The problem - Word for word, set down the entries that follow.
- Opening Delimiter -
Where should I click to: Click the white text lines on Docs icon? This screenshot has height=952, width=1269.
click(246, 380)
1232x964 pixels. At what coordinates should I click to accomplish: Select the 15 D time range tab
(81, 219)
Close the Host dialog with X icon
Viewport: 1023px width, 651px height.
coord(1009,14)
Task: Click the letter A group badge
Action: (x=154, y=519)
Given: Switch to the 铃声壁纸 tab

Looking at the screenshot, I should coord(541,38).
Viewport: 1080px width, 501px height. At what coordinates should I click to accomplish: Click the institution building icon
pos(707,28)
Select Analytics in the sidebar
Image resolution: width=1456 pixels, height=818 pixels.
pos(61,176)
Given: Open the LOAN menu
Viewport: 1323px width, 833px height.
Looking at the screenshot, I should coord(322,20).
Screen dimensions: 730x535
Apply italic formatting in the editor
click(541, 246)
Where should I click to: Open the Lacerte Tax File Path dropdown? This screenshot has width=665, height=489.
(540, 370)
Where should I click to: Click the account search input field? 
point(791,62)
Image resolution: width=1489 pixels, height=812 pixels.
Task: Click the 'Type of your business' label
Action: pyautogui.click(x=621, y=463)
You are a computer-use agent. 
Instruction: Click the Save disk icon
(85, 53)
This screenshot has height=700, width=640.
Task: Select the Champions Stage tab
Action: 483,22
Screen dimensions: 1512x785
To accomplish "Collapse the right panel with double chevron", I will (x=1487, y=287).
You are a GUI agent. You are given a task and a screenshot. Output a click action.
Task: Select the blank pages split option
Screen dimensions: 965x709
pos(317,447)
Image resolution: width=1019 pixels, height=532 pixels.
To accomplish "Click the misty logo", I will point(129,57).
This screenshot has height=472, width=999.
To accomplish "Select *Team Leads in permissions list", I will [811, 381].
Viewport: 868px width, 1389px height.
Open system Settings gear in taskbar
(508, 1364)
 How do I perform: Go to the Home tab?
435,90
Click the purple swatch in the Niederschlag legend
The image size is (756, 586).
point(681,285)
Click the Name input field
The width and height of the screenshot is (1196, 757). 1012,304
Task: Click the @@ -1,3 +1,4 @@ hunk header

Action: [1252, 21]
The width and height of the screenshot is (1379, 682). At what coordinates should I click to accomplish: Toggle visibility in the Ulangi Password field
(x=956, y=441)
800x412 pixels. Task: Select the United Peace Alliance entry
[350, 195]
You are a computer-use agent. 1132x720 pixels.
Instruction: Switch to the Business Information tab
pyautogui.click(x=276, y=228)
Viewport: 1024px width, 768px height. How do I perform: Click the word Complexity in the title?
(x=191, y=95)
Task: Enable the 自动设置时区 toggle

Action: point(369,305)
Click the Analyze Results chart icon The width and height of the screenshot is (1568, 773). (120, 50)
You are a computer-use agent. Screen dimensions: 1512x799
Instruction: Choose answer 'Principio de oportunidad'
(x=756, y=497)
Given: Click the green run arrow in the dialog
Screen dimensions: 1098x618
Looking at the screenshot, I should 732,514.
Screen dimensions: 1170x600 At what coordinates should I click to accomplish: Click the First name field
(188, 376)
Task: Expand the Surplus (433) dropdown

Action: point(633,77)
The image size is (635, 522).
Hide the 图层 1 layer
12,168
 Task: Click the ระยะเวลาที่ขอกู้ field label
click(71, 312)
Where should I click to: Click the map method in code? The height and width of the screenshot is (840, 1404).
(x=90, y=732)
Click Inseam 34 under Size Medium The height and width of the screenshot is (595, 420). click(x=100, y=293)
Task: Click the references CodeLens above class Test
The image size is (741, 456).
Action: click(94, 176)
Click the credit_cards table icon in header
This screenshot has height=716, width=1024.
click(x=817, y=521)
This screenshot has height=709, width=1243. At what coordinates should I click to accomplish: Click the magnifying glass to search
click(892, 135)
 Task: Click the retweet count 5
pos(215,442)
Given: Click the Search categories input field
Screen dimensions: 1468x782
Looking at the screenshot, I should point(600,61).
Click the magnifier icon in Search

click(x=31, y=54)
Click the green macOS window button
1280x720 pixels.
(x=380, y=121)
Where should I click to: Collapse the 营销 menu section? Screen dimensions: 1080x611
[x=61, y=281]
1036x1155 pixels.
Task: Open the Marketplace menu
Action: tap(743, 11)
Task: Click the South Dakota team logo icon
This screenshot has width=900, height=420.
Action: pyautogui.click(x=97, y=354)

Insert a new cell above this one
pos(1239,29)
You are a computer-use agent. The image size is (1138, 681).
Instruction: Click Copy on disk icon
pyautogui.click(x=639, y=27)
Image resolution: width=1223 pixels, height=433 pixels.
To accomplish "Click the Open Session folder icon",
- Closing Delimiter -
Solution to this task -
Where should I click to: Click the white text lines on Docs icon? This screenshot has height=952, width=1269.
click(246, 380)
1232x964 pixels. At what coordinates should I click to accomplish: Select the 15 D time range tab
(81, 219)
Close the Host dialog with X icon
Viewport: 1023px width, 651px height.
coord(1009,14)
Task: Click the letter A group badge
Action: (x=154, y=519)
Given: Switch to the 铃声壁纸 tab

Looking at the screenshot, I should coord(541,38).
Viewport: 1080px width, 501px height. At what coordinates should I click to accomplish: Click the institution building icon
pos(707,28)
Select Analytics in the sidebar
Image resolution: width=1456 pixels, height=818 pixels.
pos(61,176)
Given: Open the LOAN menu
Viewport: 1323px width, 833px height.
Looking at the screenshot, I should coord(322,20).
Screen dimensions: 730x535
Apply italic formatting in the editor
click(541, 246)
Where should I click to: Open the Lacerte Tax File Path dropdown? This screenshot has width=665, height=489.
(540, 370)
Where should I click to: Click the account search input field? 
point(791,62)
Image resolution: width=1489 pixels, height=812 pixels.
Task: Click the 'Type of your business' label
Action: pyautogui.click(x=621, y=463)
You are a computer-use agent. 
Instruction: Click the Save disk icon
(85, 53)
This screenshot has height=700, width=640.
Task: Select the Champions Stage tab
Action: 483,22
Screen dimensions: 1512x785
To accomplish "Collapse the right panel with double chevron", I will (x=1487, y=287).
You are a GUI agent. You are given a task and a screenshot. Output a click action.
Task: Select the blank pages split option
Screen dimensions: 965x709
pos(317,447)
Image resolution: width=1019 pixels, height=532 pixels.
To accomplish "Click the misty logo", I will point(129,57).
This screenshot has height=472, width=999.
To accomplish "Select *Team Leads in permissions list", I will [811, 381].
Viewport: 868px width, 1389px height.
Open system Settings gear in taskbar
(508, 1364)
 How do I perform: Go to the Home tab?
435,90
Click the purple swatch in the Niederschlag legend
The image size is (756, 586).
point(681,285)
Click the Name input field
The width and height of the screenshot is (1196, 757). 1012,304
Task: Click the @@ -1,3 +1,4 @@ hunk header

Action: [1252, 21]
The width and height of the screenshot is (1379, 682). At what coordinates should I click to accomplish: Toggle visibility in the Ulangi Password field
(x=956, y=441)
800x412 pixels. Task: Select the United Peace Alliance entry
[350, 195]
You are a computer-use agent. 1132x720 pixels.
Instruction: Switch to the Business Information tab
pyautogui.click(x=276, y=228)
Viewport: 1024px width, 768px height. How do I perform: Click the word Complexity in the title?
(x=191, y=95)
Task: Enable the 自动设置时区 toggle

Action: point(369,305)
Click the Analyze Results chart icon The width and height of the screenshot is (1568, 773). (120, 50)
You are a computer-use agent. Screen dimensions: 1512x799
Instruction: Choose answer 'Principio de oportunidad'
(x=756, y=497)
Given: Click the green run arrow in the dialog
Screen dimensions: 1098x618
Looking at the screenshot, I should 732,514.
Screen dimensions: 1170x600 At what coordinates should I click to accomplish: Click the First name field
(188, 376)
Task: Expand the Surplus (433) dropdown

Action: point(633,77)
The image size is (635, 522).
Hide the 图层 1 layer
12,168
 Task: Click the ระยะเวลาที่ขอกู้ field label
click(71, 312)
Where should I click to: Click the map method in code? The height and width of the screenshot is (840, 1404).
(x=90, y=732)
Click Inseam 34 under Size Medium The height and width of the screenshot is (595, 420). click(x=100, y=293)
Task: Click the references CodeLens above class Test
The image size is (741, 456).
Action: click(94, 176)
Click the credit_cards table icon in header
This screenshot has height=716, width=1024.
click(x=817, y=521)
This screenshot has height=709, width=1243. At what coordinates should I click to accomplish: Click the magnifying glass to search
click(892, 135)
 Task: Click the retweet count 5
pos(215,442)
Given: Click the Search categories input field
Screen dimensions: 1468x782
Looking at the screenshot, I should point(600,61).
Click the magnifier icon in Search

click(x=31, y=54)
Click the green macOS window button
1280x720 pixels.
(x=380, y=121)
Where should I click to: Collapse the 营销 menu section? Screen dimensions: 1080x611
[x=61, y=281]
1036x1155 pixels.
Task: Open the Marketplace menu
Action: tap(743, 11)
Task: Click the South Dakota team logo icon
This screenshot has width=900, height=420.
Action: pyautogui.click(x=97, y=354)

Insert a new cell above this one
pos(1239,29)
You are a computer-use agent. The image size is (1138, 681).
Instruction: Click Copy on disk icon
pyautogui.click(x=639, y=27)
Image resolution: width=1223 pixels, height=433 pixels.
To accomplish "Click the Open Session folder icon",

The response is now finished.